[Collected data]
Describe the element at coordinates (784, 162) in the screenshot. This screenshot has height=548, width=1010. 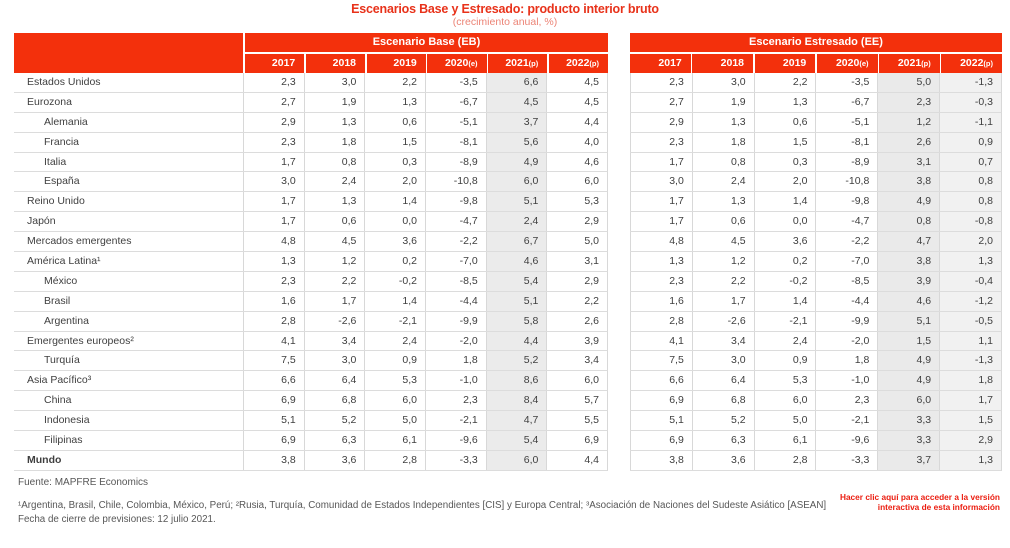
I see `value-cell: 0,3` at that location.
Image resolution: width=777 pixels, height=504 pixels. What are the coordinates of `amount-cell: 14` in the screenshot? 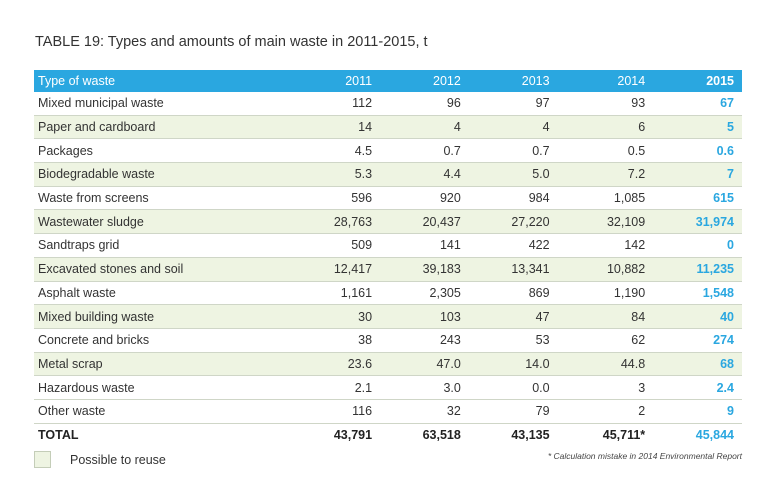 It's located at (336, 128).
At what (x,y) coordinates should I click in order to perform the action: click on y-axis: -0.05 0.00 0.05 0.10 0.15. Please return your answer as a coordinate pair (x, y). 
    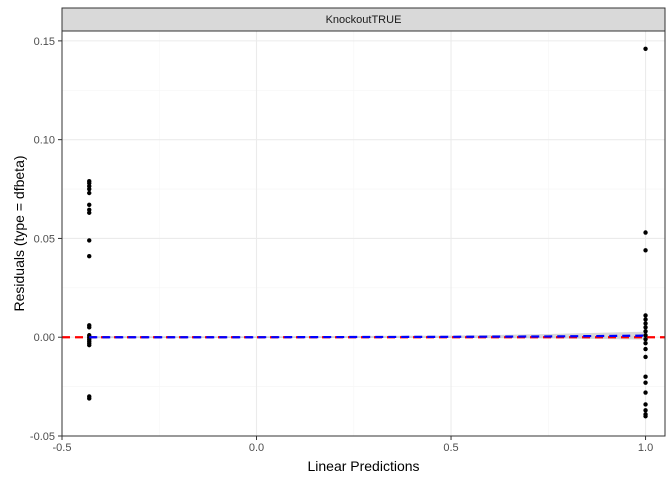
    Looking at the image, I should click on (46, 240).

Your assignment:
Rewrite the records from the line containing "At what (x,y)" through the end, inclusive, replacing "coordinate pair" with "pair of numbers" and changing nothing else. Leave the pictures out of your answer.

Response box:
At what (x,y) coordinates should I click in order to perform the action: click on y-axis: -0.05 0.00 0.05 0.10 0.15. Please return your answer as a pair of numbers (x, y). 
    Looking at the image, I should click on (46, 240).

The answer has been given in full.